A 145 anni luce da noi, nella costellazione del Triangolo, c’è una nana bianca nella cui atmosfera è appena stata rilevata la presenza di 13 elementi chimici relativamente pesanti, almeno per gli standard degli astronomi. In ordine di peso: sodio, magnesio, alluminio, silicio, calcio, titanio, cromo, manganese, ferro, cobalto, nichel, rame e stronzio. La scoperta, ottenuta dai dati spettroscopici del telescopio dell’Osservatorio W. M. Keck, sul Maunakea, alle Hawaii, e pubblicata la settimana scorsa su The Astrophysical Journal, ha sorpreso non poco gli astronomi: mai prima d’ora s’era infatti osservata una nana bianca con un’atmosfera ricca di idrogeno “inquinata” da più di dieci elementi pesanti.

Illustrazione artistica di una nana bianca di tre miliardi di anni che accresce materiale dai resti del suo antico sistema planetario. Le instabilità gravitazionali hanno causato la caduta verso l’interno di un pianeta sopravvissuto e la sua disintegrazione a causa di intense forze di marea, con la conseguente formazione di un disco di detriti. L’analisi spettroscopica dell’atmosfera della nana bianca ha rivelato la presenza di questi detriti planetari.

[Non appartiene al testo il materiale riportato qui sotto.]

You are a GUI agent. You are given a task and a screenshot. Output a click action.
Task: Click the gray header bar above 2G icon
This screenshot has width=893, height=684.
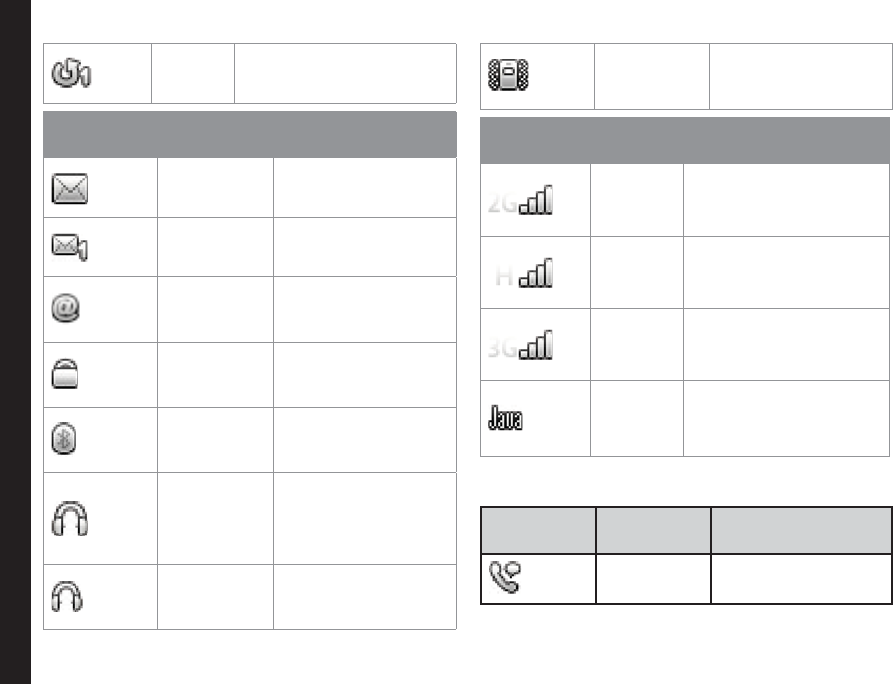click(685, 140)
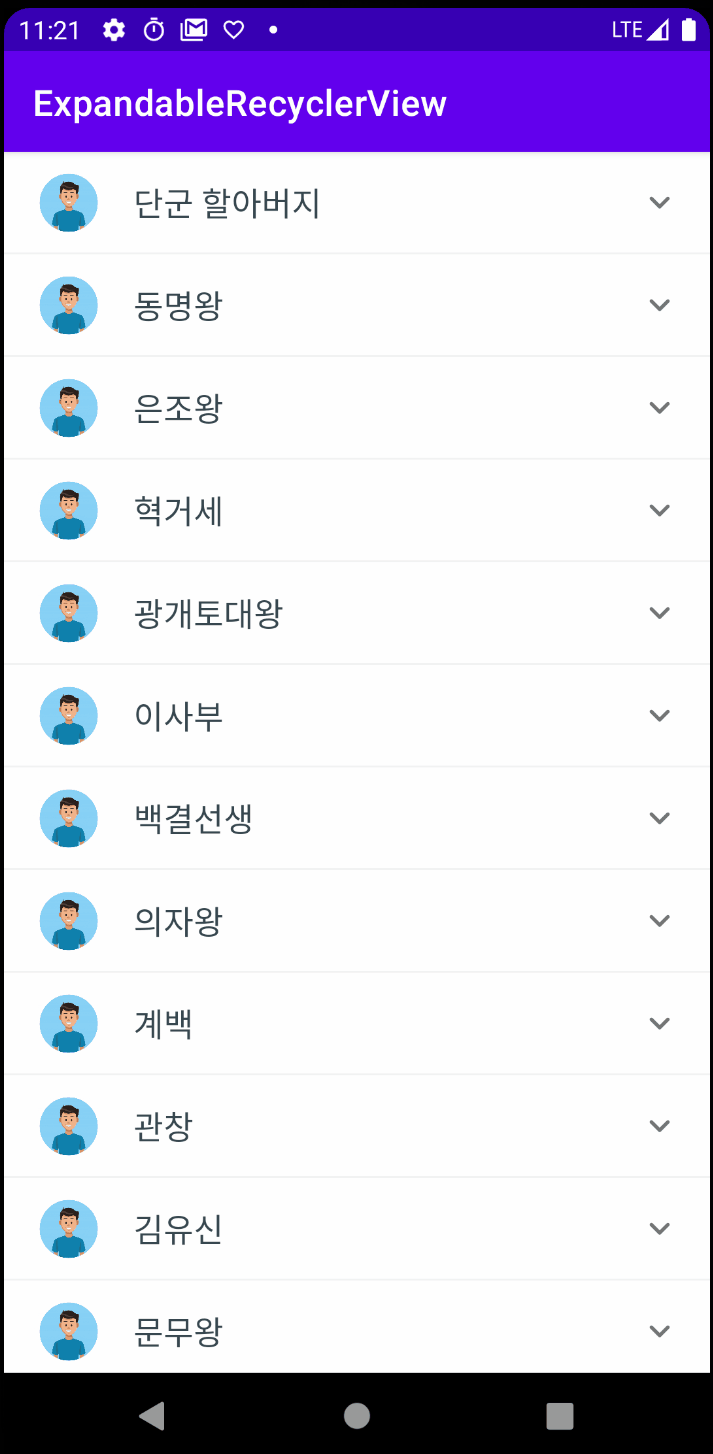
Task: Click the ExpandableRecyclerView app title
Action: coord(240,101)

Crediti: Nasa, Esa, Joseph Olmsted (Stsci)

La stella si chiama Lspm J0207+3331, e se fosse una nana bianca giovane e dall’atmosfera ricca di elio non ci sarebbe alcunché di particolarmente degno di nota, nella ricca e variegata composizione della sua atmosfera. Sono tutti elementi che non ci stupirebbe incontrare nei pianeti rocciosi dei cui resti una stella di piccola massa finisce per circondarsi quando entra in quell’ultima fase della sua evoluzione in cui diventa, appunto, una nana bianca – vale a dire una “stella morta”, come accadrà anche al Sole fra cinque miliardi di anni. E se l’atmosfera della nana bianca è ricca di elio, spiegano gli autori dello studio, risulta relativamente facile osservare le righe spettrali degli elementi pesanti in essa presenti.

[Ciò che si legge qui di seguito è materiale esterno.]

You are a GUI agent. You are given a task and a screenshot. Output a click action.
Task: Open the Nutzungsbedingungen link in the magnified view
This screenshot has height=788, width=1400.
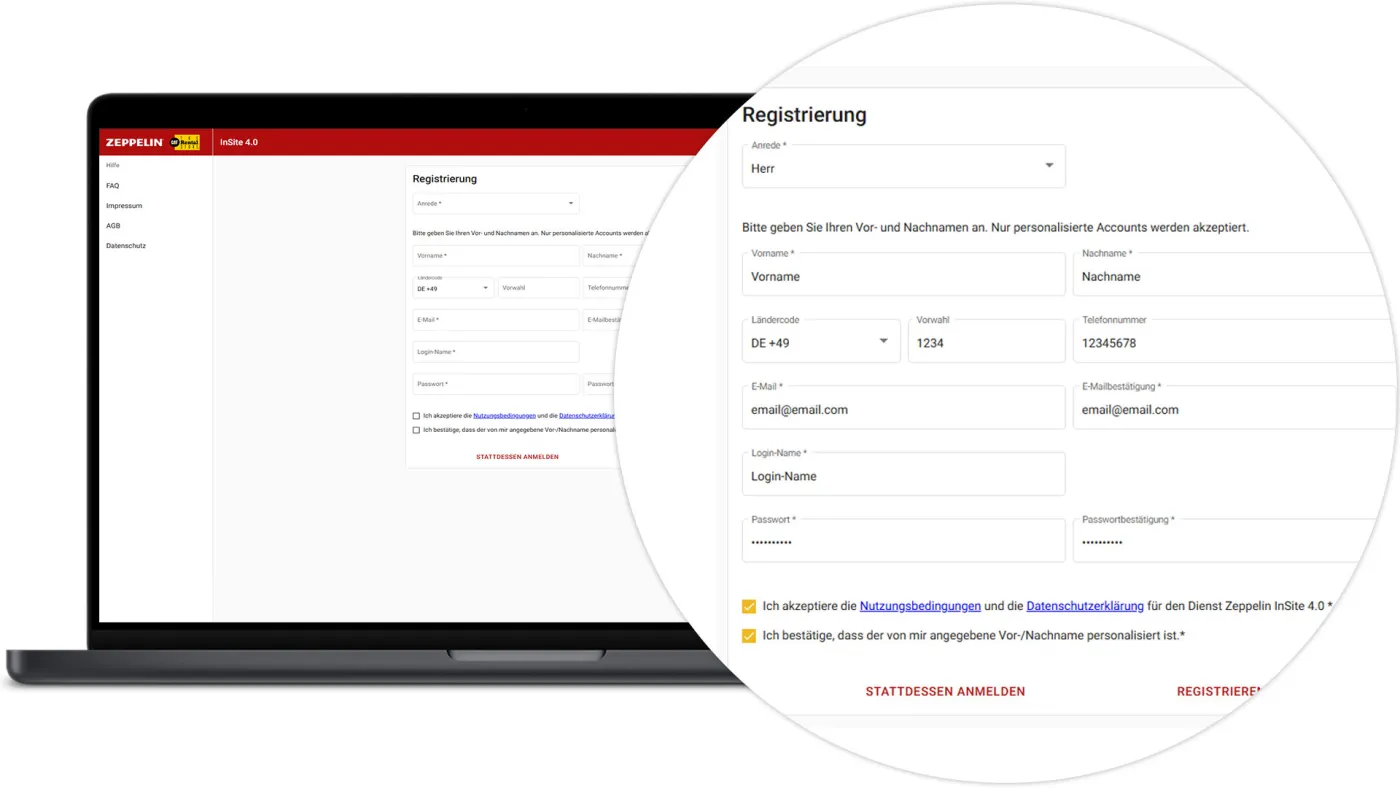[x=920, y=606]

Ma l’atmosfera di Lspm J027+3331 è ricca di idrogeno, più che di elio, e le atmosfere ricche di idrogeno tendono a mascherare la presenza di elementi pesanti attorno alle nane bianche, il che rende la loro rilevazione, in questo caso, sorprendente e particolarmente significativa. Non solo: Lspm J027+3331 non è più una nana bianca giovane: ha almeno tre miliardi di anni. Ciò significa che i pianeti che è riuscita a “mangiarsi” dovrebbe averli già abbondantemente digeriti parecchio tempo fa. Quale recente evento di accrescimento può dunque esservi all’origine degli elementi pesanti ora osservati? Secondo gli autori dello studio, è ragionevole supporre che vi sia un corpo roccioso di almeno 200 chilometri di diametro che è stato distrutto dalla gravità della stella – un corpo i cui frammenti residui le orbitano ora attorno.

«La quantità di materiale roccioso è insolitamente elevata per una nana bianca di questa età», osserva uno dei coautori dello studio, Patrick Dufour, dell’Université de Montréal (Canada).

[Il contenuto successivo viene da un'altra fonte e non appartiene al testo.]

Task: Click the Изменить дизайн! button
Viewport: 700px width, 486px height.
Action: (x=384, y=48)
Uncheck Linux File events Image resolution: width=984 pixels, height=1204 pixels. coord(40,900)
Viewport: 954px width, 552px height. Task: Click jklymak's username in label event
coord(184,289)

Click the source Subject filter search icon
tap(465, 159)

«Qualcosa ha chiaramente disturbato questo sistema molto tempo dopo la morte della stella», aggiunge un altro coautore, John Debes dello Space Telescope Science Institute di Baltimora, nel Maryland (Usa), ipotizzando che una recente perturbazione, avvenuta negli ultimi milioni di anni, abbia causato la caduta a spirale verso l’interno di un grande corpo roccioso. «Ciò suggerisce che i meccanismi di distruzione mareale e di accrescimento rimangano attivi molto tempo dopo la fase di sequenza principale della vita di una stella». Il sistema potrebbe essere un esempio di instabilità ritardata, in cui le interazioni tra più pianeti destabilizzano gradualmente le orbite nel corso di miliardi di anni. «Ciò potrebbe indicare», continua Debes, «processi dinamici a lungo termine che non comprendiamo ancora appieno».

«Questa scoperta mette in discussione la nostra comprensione dell’evoluzione dei sistemi planetari», conclude la prima autrice dell’articolo, Érika Le Bourdais del Trottier Institute for Research on Exoplanets dell’Université de Montréal. «Il fatto che vi sia accrescimento in corso anche in questa fase suggerisce che le nane bianche potrebbero conservare resti planetari ancora soggetti a cambiamenti dinamici».